Алексей одногодок моего отца, сын того самого деда, который в детстве сшил нам с Аллой такие замечательные пальтишки. Немного ниже среднего роста, но достаточно сильный и выносливый. Немного глуховат, но обладал прекрасным музыкальным слухом. В начале войны его мобилизовали в армию вместе с отцом, но на фронт он не попал, во время прохождения курса молодого бойца земляки подсказали командиру, что он плохо слышит и его нельзя отправлять на фронт, убьют ведь в первом же бою. Алексея комиссовали о оставили работать на каком-то конезаводе на территории России. После войны Алексей вернулся домой с русской женой и маленьким сыном Толей, который также разговаривал по-русски. Крестили Толю уже в Вертиевке, и моя мама стала его крестной. Мать Алексея, баба Яриша, почему-то с самого начала невзлюбила невестку, и через год та сбежала в Россию, оставив сына на воспитание Алексею. После этого Алексей еще трижды пытался жениться, и трижды приводил в дом новых жен, но все они бабке не понравились. Первые две сбежали не продержавшись и года, третья оказалась самой стойкой, прожила в доме около двух лет, но и ее бабка выжила. Алексей понял, что пока мать жива, жить с женами она ему не даст, и больше не делал попыток жениться. Решил больше не испытывать судьбу и жениться после смерти матери, но мать и здесь не оставила ему никаких шансов, она умерла в 95 лет, когда Алексею было уже около семидесяти.

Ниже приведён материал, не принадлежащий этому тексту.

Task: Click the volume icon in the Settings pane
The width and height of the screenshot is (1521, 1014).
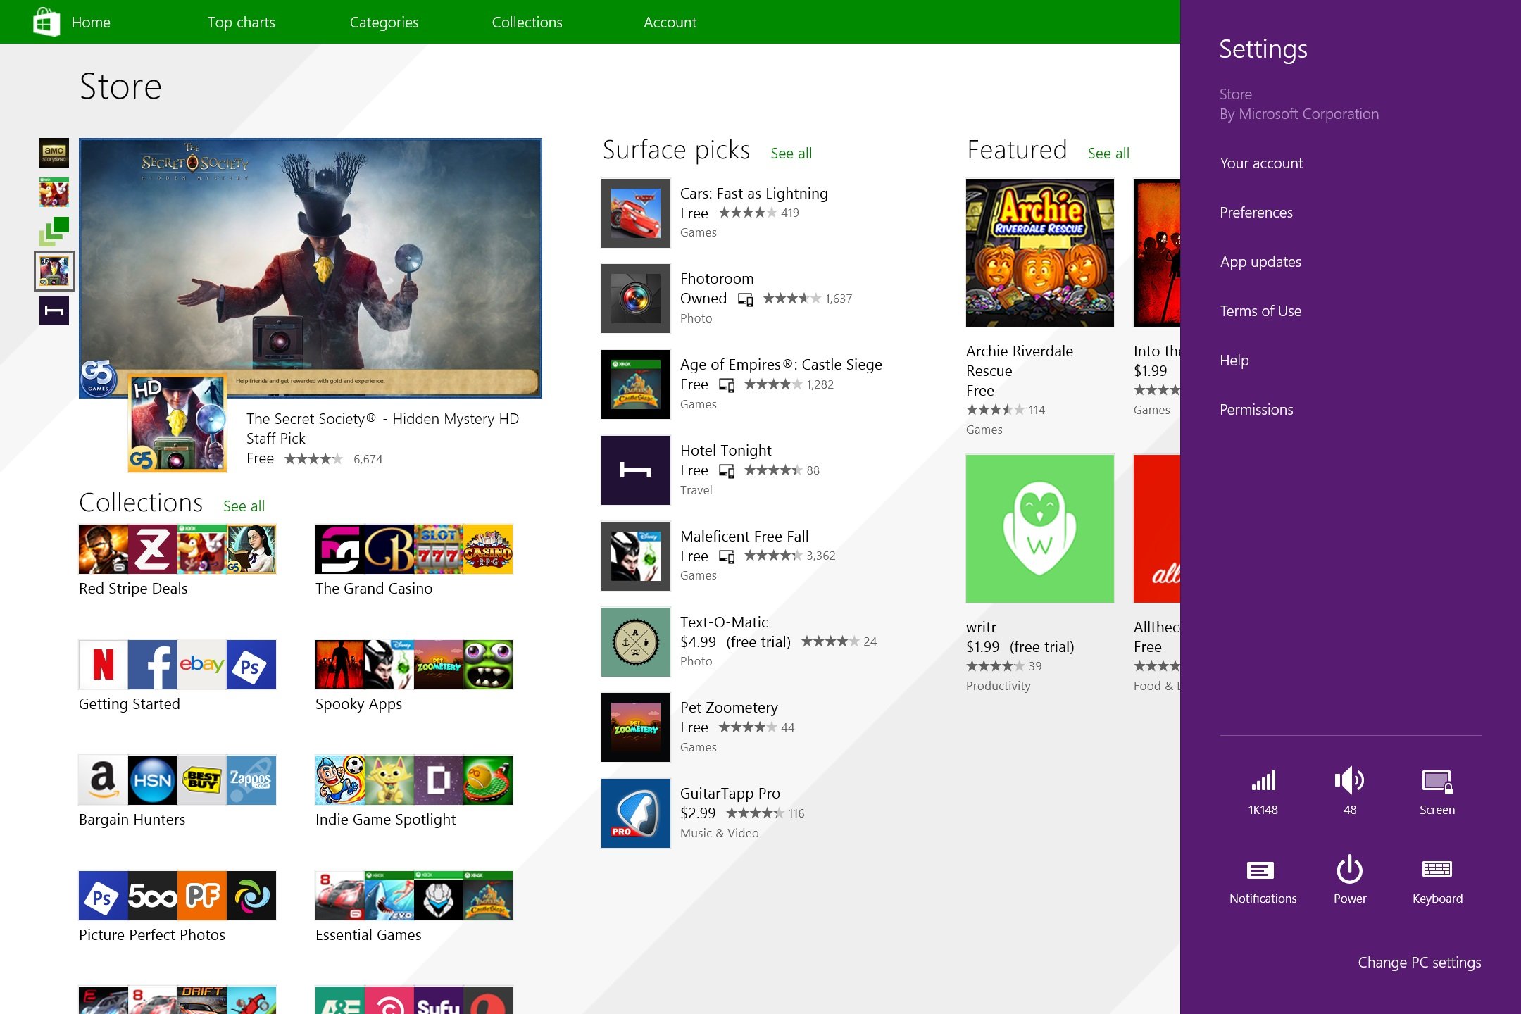Action: tap(1349, 782)
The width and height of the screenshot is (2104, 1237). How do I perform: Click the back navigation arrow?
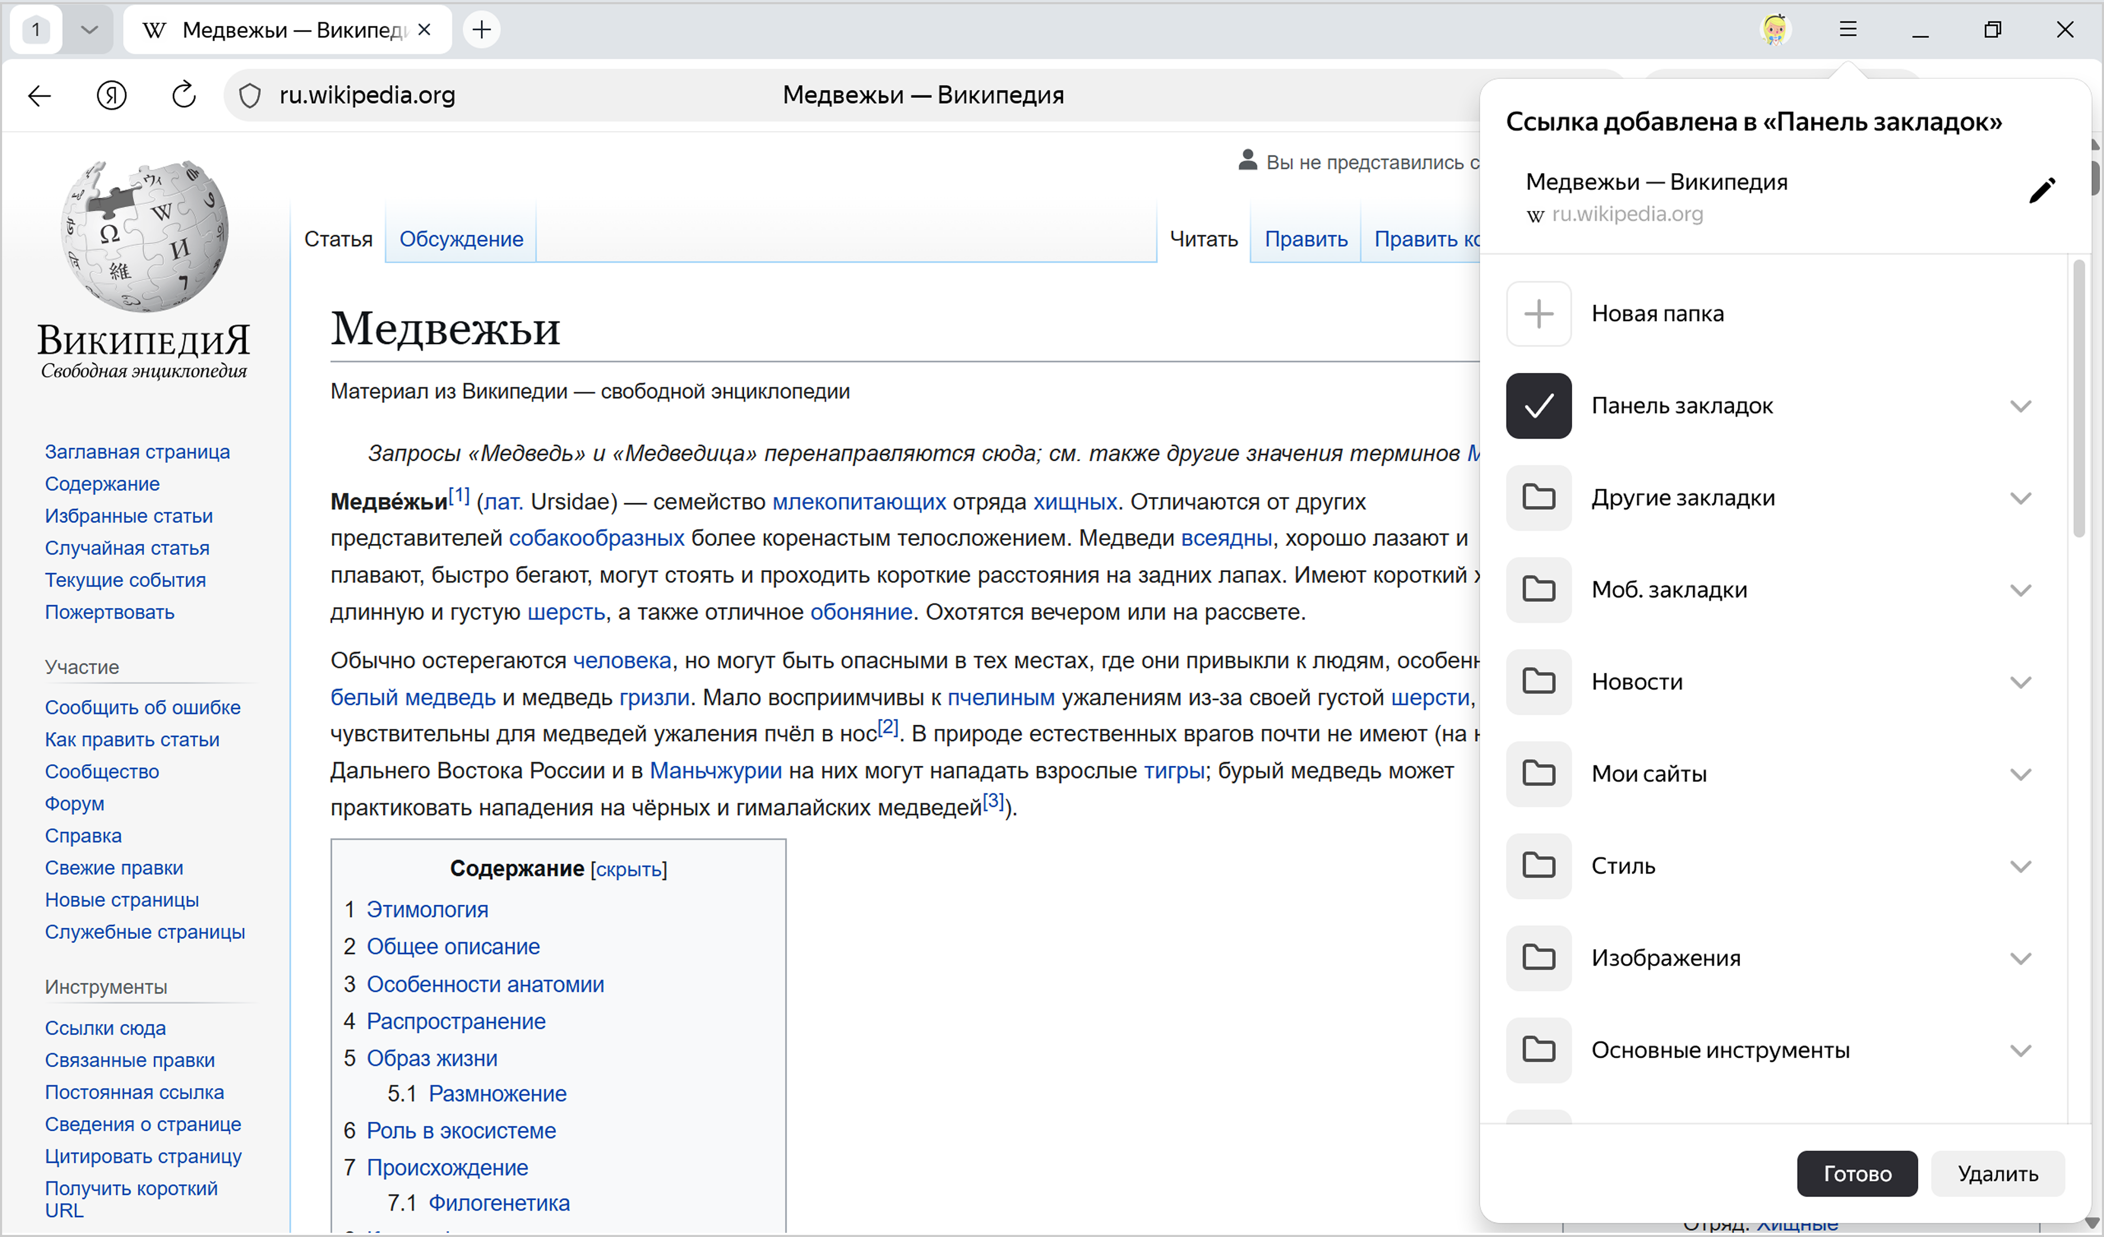tap(39, 96)
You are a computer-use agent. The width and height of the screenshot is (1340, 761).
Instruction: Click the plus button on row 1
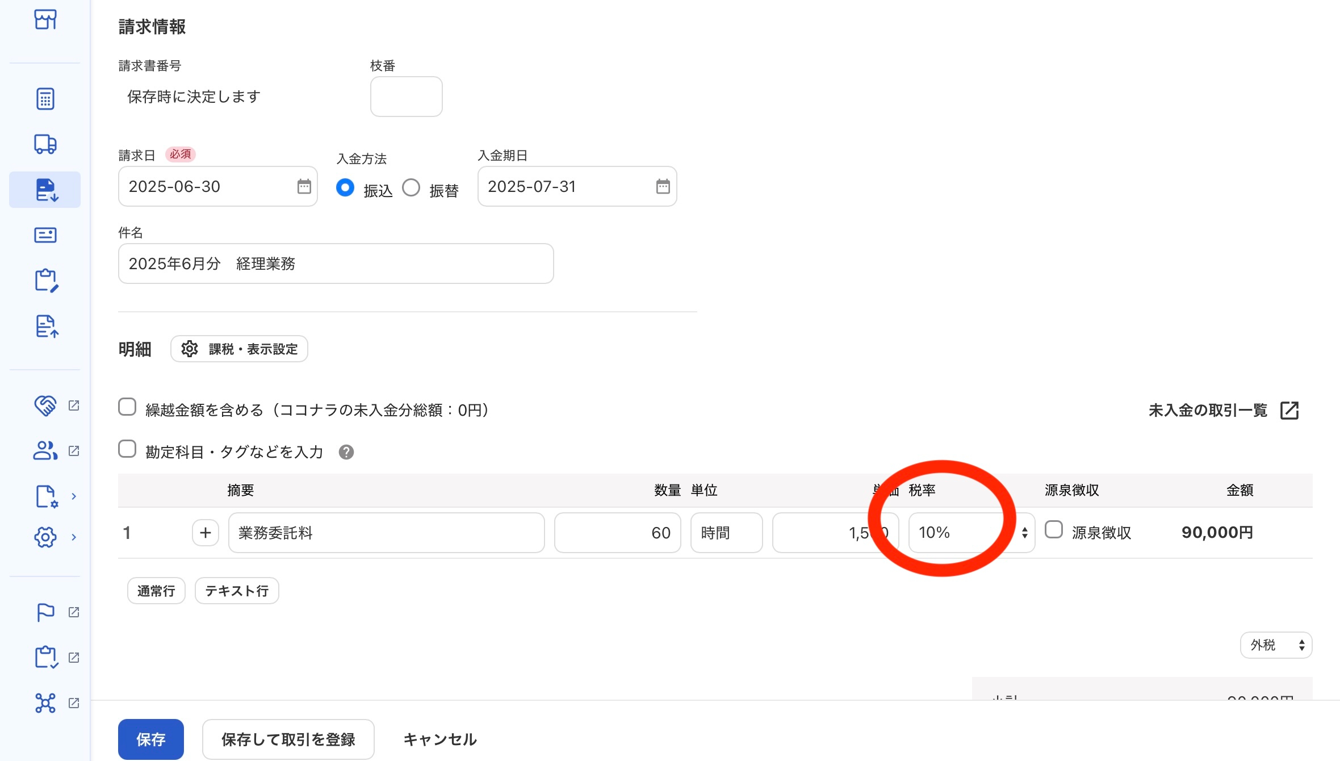pos(206,533)
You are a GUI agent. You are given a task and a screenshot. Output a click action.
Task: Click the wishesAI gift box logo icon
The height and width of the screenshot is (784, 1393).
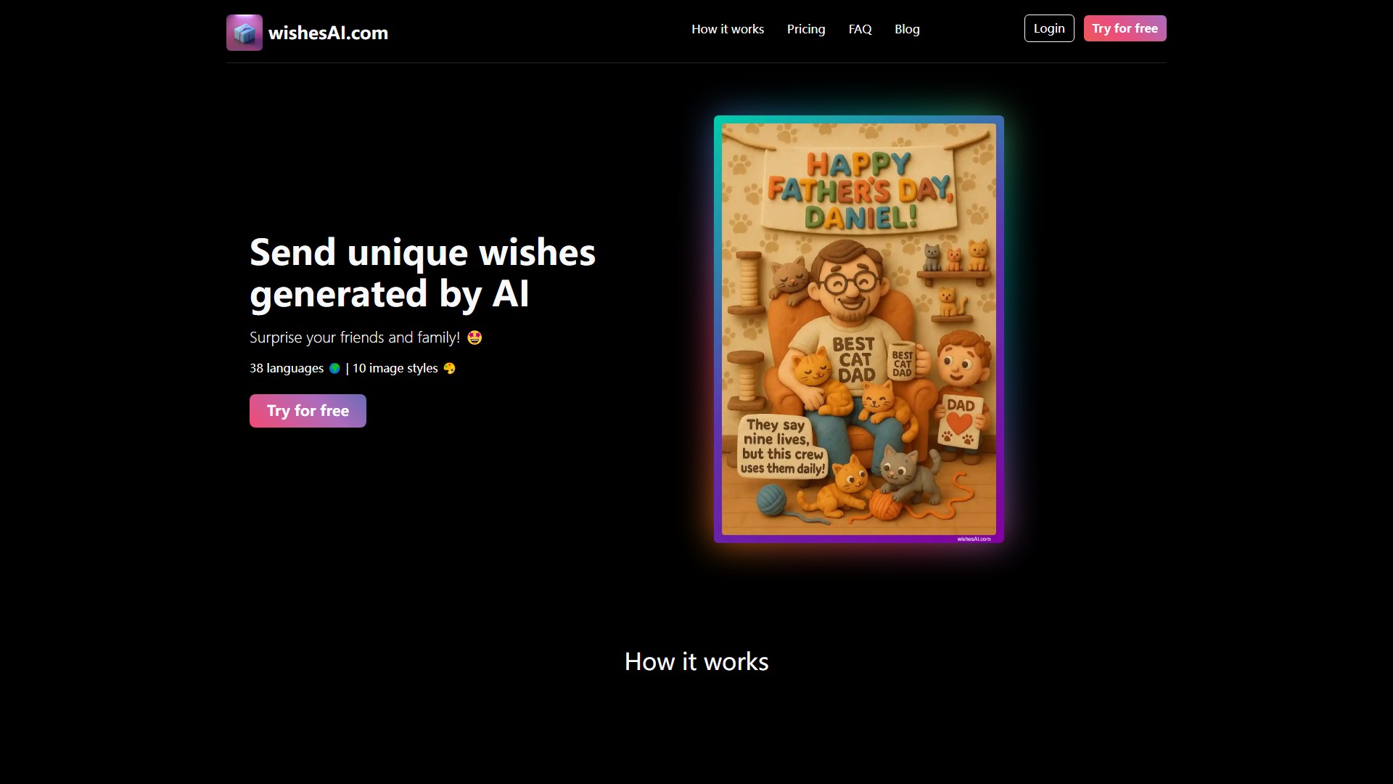[244, 33]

Вернувшись домой, Алексей продолжал работать конюхом, так же, как и во время войны. За моей памяти он работал конюхом в плодосовхозе. Мы с его сыном Толей иногда ездили к нему на работу. Там можно было вдоволь покушать клубники и арбузов, которые выращивали в плодосовхозе. Плантация клубники находилась рядом с конюшней, нужно было только незаметно перелезть через высокий забор, а там уже кушай сколько влезет. А еще на конюшне был знаменитый конь-тяжеловоз, по кличке Василий. Таких толстых коней я больше никогда не видел, спина у него была как стол, сидя на нем мы не могли опустить ноги вниз, к бокам. Пока Василий шел шагом, на его спине еще можно было удержаться, но как только он переходил на легкий бег, седок постепенно сползал с его широкой спины, а затем падал на землю.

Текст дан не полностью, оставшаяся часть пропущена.